Jul 07 2021 02:53 PM
I wonder how other enterprises go about this.
We have a huge Log Analytics Workspace that stems from the OMS days, so it holds a mixture of security and non-security data.
Sentinel implementation guidance is either based on creating a new LAWS or using a single workspace whenever possible.
So this would be our single workspace, but too much data is flowing in, data we don’t need in Sentinel. This would inflate both our ingestion and retention cost.
Also way too many people have access to this data, especially when we are to add more sources in the near future.
We don’t want multi-homing but we do want to separate out security and non-security data. Also reduce ingestion into Sentinel wherever possible of unneeded data.
We know we could do a lot by table level RBAC or resourcebased RBAC to limit access. Also, we can leverage table level retention to limit the amount of data we need to keep. But this does not address the data ingestion.
So, how do you go about this? We are still thinking about a dedicated Sentinel LAWS, but we do not have yet a clear view on the data flows. Needless to say we need the data in the existing OMI workspace for other purposes also.
Jul 08 2021 06:51 AM
Jul 09 2021 01:04 PM
@PrashTechTalk You write “If you can separate the security and non-security data” - If I could I certainly would do that - it is just that I don’t think we can.
On the other hand, most, if not all, resources sending data to the workspace also are onboarded into defender. So if we connect Defender (i.e. the many Defenders 😜) to Sentinel, we could be good?
I guess we need to do a thorough analysis of what is actually going into the OMI workspace first.
Jul 09 2021 09:44 PM
Jul 11 2021 01:55 AM
@m_zorich Yes, I think that is what I mean by avoiding multihoming.

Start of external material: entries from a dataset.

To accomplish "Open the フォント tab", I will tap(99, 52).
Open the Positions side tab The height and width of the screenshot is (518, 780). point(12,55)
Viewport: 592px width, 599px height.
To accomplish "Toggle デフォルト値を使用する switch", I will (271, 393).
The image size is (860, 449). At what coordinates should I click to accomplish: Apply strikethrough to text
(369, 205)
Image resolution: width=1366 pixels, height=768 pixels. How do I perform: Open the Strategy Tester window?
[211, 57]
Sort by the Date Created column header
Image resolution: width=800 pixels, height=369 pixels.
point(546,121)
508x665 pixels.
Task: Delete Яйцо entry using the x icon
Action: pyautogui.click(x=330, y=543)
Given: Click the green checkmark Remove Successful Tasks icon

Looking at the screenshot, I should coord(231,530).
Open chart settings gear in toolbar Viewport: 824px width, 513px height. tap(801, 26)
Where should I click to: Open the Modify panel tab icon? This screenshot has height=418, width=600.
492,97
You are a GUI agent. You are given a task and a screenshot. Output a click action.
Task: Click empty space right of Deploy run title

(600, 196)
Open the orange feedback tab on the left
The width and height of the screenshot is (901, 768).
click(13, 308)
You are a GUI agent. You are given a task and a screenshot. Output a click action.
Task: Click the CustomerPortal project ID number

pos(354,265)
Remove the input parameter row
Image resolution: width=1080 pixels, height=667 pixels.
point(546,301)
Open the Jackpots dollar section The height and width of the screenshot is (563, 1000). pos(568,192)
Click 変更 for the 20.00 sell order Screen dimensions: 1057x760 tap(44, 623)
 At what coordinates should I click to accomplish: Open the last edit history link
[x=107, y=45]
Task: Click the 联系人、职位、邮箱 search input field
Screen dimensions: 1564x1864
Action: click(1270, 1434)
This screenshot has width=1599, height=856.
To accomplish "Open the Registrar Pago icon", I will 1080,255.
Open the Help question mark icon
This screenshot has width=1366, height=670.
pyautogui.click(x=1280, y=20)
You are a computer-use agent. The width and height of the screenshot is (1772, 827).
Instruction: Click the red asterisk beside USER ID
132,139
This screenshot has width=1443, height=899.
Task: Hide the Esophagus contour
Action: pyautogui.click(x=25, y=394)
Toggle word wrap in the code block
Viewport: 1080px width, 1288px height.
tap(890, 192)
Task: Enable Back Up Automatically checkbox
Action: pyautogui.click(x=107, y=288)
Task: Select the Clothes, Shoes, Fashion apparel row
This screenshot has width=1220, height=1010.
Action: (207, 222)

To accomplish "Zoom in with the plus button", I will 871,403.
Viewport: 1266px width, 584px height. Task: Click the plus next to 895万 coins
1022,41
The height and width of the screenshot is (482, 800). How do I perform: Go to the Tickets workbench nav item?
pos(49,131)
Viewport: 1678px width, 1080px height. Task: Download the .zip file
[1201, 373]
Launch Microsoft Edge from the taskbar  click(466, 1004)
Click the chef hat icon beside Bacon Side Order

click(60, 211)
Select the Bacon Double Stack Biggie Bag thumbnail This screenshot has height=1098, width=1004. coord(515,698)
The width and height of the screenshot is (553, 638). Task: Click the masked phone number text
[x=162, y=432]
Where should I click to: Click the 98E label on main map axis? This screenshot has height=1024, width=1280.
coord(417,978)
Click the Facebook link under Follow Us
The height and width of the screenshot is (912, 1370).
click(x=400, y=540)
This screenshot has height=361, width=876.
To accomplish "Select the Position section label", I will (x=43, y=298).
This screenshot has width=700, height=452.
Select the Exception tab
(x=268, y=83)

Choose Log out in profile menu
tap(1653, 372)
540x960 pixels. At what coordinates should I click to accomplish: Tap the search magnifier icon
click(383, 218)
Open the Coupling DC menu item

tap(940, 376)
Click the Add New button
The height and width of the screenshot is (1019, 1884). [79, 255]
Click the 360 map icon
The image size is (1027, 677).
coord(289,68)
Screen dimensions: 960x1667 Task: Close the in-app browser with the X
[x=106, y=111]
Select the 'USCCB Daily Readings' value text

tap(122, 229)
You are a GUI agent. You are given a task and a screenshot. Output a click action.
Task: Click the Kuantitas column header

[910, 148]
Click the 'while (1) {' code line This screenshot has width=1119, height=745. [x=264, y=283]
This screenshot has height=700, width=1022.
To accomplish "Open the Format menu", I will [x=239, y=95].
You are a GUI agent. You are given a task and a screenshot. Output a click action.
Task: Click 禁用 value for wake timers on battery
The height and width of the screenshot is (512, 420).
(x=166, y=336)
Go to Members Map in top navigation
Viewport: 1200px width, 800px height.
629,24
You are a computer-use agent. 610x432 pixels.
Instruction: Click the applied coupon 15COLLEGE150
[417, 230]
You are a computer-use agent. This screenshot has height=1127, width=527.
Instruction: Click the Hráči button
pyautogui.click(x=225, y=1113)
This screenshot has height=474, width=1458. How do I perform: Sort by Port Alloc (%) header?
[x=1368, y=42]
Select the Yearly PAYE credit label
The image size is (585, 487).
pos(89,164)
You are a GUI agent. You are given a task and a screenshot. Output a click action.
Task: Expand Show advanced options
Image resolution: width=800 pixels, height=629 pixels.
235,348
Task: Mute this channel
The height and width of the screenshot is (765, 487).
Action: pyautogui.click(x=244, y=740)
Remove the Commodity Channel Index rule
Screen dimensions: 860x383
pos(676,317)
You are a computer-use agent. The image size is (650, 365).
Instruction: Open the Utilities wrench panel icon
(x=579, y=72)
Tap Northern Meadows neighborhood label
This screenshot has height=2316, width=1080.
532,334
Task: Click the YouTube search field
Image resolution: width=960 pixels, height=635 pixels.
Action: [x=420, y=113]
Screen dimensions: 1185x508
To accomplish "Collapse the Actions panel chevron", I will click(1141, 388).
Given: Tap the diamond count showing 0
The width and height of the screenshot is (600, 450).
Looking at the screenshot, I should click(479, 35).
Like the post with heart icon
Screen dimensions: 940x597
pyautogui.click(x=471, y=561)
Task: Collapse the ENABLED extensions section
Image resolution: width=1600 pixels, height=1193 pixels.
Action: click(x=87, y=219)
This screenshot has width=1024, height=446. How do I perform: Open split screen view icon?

Ideally we would have one workspace for everything (with proper resourcebased or table level acces) but that would incur extra ingestion costs into Sentinel. Also, not all data has the same retention requirements. That would extend our current situation when we would deploy Sentinel on top of the existing OMI workspace.
On the other hand we are trying to find a good way to get only the necessary data into Sentinel, whilst not breaking anything of the current reporting and monitoring.
Preferably not by mutltihoming clients (and not all paas and saas services can even do that), but in some other way. But maybe in a way to select data from the existing workspace into a new one, use the log analytics workspace dataexport functionality, or some other means.
And, as I mentioned in another reply, maybe first thoroughly analyse what is going into the OMI workspace right now, and maybe we can separate at the source in other ways. E.g. when a VM is onboarded in Defender for Endpoint, should it still log to OMI, or is it sufficient to just connect DfE to Sentinel?